• **Requirement 1**:
Answer these from the article on code optimization, one line each, marked (a), (b) and (c):
(a) Which language does it give as one that Python might run slower than?
(b) Which libraries can become a speed bottleneck in mathematical transformations on large datasets?
(c) What can small tweaks save you down the line?
• **Requirement 2**: Turn the paragraph in the article on code optimization that begins "In simple terms, code optimisation is" into a short bulleted list that keeps its main facts.

• **Document text**:
※ ※ ※

19 Mar 2025
In today’s fast-paced world we expect things to work and work efficiently. We all hate waiting for a slow system to respond or get back with the results, especially when we have tonnes of other things to do. One way to improve performance is through Code Optimisation.
In simple terms, code optimisation is when code is optimised, or improved, in such a way that it executes faster, in some cases much faster, and more efficiently. This could mean a reduction in memory usage to handle larger datasets more smoothly, speeding up any calculations, or simply improving readability to make code easier to maintain, all the while reducing carbon footprint. This in turn speeds up execution.
It is about small tweaks that can save you hours or days down the line.
Python is widely used in the scientific community due to its relative ease of use and extensive library, however, let's face it, it might run slower than other languages, such as C++. When performing mathematical transformations, especially on large datasets, Numpy libraries can become a bottleneck in terms of speed, especially if you have to iterate over the array’s elements. Despite this, Python remains one of the most popular choices for scientific computing.

※ ※ ※

• **Data provided**:
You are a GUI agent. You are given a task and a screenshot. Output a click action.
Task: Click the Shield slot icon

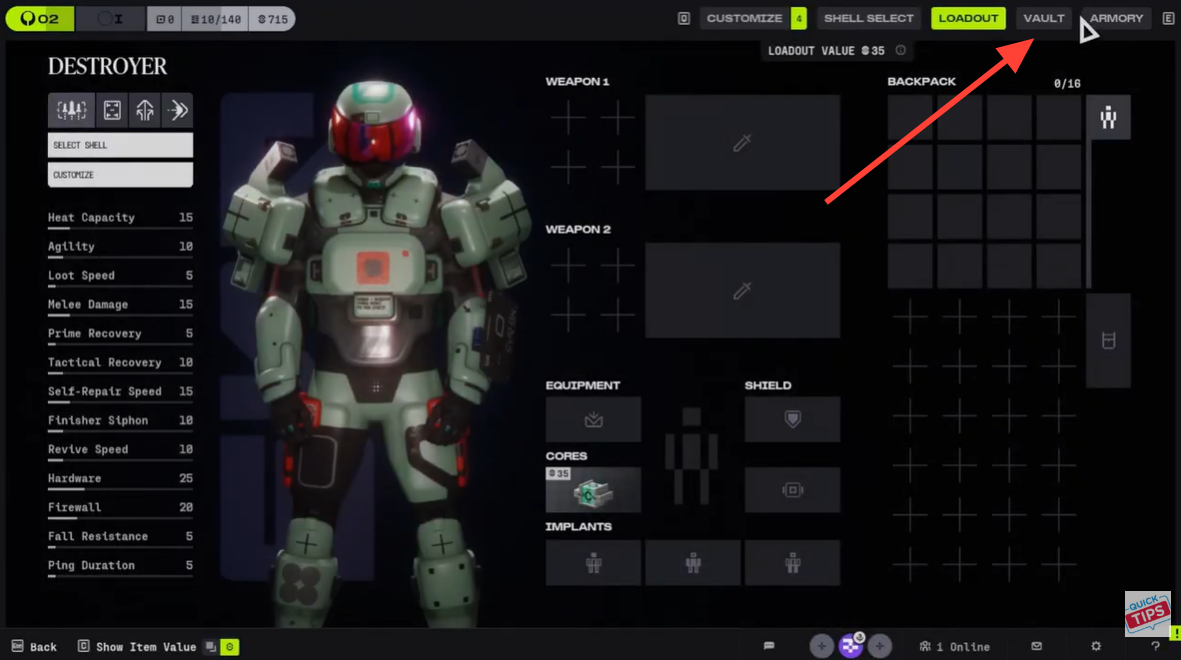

※ ※ ※

• **Task output 1**:
(a) C++
(b) Numpy libraries
(c) Hours or days

• **Task output 2**:
- Code optimization improves code so it executes faster, sometimes much faster, and more efficiently.
- It can reduce memory usage so larger datasets are handled more smoothly.
- It can speed up calculations.
- It can improve readability, making code easier to maintain.
- It reduces carbon footprint.
- This in turn speeds up execution.